By Cedric Masondo, Chief Executive Officer, PSG Insure

Reinsurers and insurers in the South African market

have shouldered massive losses over the past five years. COVID-19 was the first in a series of unexpected disasters, volatile market forces and social instabilities that contributed to the development of a hard market.

 

At the beginning of 2022, conditions in the local insurance markets tightened further – resulting in arguably the most persistent hard market in recent history. 

The insurance market in retrospect
Prior to the pandemic years, South Africa’s insurance market was characterised by softer conditions. A moderately stable climate both in macro and microeconomic terms, gave rise to an abundance of capital relative to the size of the market. This in turn translated as lower insurance rates and broader policy terms and conditions. This status quo persisted for at least a decade before the arrival of COVID-19 on South African shores, which was a tipping point for the insurance sector.

No one could have predicted the sheer impact the pandemic would have on industries across the board, and certainly, no one could have foreseen what would come next. 2021 saw a spate of riots break out in parts of the country. This was followed in close succession by torrential flooding in KwaZulu-Natal. For South Africans, these untimely events played out within the broader context of the ongoing and then deteriorating energy crisis, which caused large-scale damage due to power surges, equipment failure and inventory losses.
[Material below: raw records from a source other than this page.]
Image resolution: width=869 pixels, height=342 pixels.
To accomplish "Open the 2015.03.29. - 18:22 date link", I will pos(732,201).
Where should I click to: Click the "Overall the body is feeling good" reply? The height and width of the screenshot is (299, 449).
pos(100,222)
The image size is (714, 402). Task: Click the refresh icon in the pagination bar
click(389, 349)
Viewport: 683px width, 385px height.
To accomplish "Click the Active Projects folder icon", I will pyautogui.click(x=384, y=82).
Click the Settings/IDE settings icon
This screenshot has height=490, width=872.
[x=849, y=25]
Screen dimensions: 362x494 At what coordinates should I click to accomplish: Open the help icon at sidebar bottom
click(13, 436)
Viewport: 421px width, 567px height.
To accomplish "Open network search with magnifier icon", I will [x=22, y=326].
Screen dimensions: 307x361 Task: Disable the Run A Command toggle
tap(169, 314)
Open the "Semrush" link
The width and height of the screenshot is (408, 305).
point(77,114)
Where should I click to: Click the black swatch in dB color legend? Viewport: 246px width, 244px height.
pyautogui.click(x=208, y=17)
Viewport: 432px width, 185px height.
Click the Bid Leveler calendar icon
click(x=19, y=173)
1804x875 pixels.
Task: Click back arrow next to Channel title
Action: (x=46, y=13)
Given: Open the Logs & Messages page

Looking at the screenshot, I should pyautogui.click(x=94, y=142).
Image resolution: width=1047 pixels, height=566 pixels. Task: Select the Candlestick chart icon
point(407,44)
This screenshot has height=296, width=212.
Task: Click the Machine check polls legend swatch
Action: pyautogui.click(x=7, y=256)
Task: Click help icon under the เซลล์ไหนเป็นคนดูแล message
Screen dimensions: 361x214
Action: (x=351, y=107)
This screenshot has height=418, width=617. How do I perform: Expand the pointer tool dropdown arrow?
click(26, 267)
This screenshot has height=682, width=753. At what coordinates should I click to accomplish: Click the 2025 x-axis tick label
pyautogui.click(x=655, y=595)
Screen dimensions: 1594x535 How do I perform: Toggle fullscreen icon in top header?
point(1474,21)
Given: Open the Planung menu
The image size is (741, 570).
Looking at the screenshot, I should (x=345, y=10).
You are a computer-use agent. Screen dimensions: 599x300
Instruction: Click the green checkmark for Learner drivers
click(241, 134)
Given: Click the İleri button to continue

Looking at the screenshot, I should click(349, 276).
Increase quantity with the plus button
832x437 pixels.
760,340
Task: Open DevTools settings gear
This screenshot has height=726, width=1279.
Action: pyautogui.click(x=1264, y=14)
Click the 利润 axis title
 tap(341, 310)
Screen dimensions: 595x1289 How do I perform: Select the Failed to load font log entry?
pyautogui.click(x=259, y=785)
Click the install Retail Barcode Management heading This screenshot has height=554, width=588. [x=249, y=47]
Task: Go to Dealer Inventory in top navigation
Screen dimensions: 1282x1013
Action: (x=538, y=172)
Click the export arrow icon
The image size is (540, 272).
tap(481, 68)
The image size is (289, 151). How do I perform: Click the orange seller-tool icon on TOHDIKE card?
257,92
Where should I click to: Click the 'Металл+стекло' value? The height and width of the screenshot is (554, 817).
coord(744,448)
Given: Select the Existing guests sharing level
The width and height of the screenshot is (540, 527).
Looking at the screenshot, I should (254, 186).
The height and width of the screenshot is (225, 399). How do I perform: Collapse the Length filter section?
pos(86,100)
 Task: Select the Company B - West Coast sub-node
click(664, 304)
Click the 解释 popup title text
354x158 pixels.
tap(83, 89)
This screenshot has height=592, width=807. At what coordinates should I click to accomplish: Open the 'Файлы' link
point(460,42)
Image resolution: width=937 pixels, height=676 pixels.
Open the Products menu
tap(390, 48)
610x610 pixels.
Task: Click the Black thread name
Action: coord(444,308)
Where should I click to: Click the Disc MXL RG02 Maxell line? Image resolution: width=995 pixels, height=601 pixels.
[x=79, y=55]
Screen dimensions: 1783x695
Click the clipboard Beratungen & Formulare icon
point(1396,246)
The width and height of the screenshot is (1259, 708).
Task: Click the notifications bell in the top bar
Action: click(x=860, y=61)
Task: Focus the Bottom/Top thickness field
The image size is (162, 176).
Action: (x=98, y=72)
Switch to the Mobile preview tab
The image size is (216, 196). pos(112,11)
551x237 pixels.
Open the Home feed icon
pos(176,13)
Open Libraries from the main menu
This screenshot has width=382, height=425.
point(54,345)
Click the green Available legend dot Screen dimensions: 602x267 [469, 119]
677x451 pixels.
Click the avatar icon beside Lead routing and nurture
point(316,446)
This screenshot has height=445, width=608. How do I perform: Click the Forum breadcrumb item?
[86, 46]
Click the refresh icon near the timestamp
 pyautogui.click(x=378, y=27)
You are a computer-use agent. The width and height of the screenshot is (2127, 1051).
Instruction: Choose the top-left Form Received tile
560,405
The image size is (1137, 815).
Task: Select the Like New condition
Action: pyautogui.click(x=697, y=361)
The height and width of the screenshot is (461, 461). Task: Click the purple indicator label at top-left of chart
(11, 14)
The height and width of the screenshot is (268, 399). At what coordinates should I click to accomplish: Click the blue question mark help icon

Things weren’t looking up on the global front either. During this time, Europe saw an increase in natural disasters, and the Russia-Ukraine conflict put further pressure on supply chains. These events triggered an upsurge in claims – many of which were related to business interruption and property damage. As a result, countless insurers and reinsurers realised that some exposures had not been adequately priced in. 

These were, for all intents and purposes, years of unprecedented challenges that the market had not seen before, and which were almost impossible to anticipate. With the increase in claims serving to erode capital and threaten markets, investor confidence plummeted. 

An unavoidable chain reaction
Outside of these hurdles, the local insurance industry also suffered a knock caused by rapidly increasing inflation and a series of steep interest rate hikes. At the level of the state, slow GDP growth and a lack of infrastructure spending has exacerbated this situation. 

On the ground, issues such as poverty and the country’s record-high unemployment rate undermined any meaningful progress towards post-pandemic recovery. The culmination of these factors has meant that less disposable income has fallen into the hands of everyday customers. And with less income, comes reduced buying power and ultimately, less spend on insurable assets such as property and cars. 

Loadshedding, as a single event, has changed the local risk landscape indelibly, with many insurers removing certain kinds of cover, imposing restrictive clauses and increasing exclusions. A greater level of responsibility has fallen on the shoulders of insured parties, who now have to implement tighter, more thorough risk management strategies. 

The emergence of the hard market for insurance
For reinsurers, it has been time to batten down the hatches – to increase rates and tighten terms. In an attempt to consolidate and brace for the impact of the hard market, underwriters deemed certain disruptions such as grid failure to be uninsurable. These changes trickled down to insurers, and ultimately, clients, who have contended with getting less comprehensive cover for the same or a higher premium.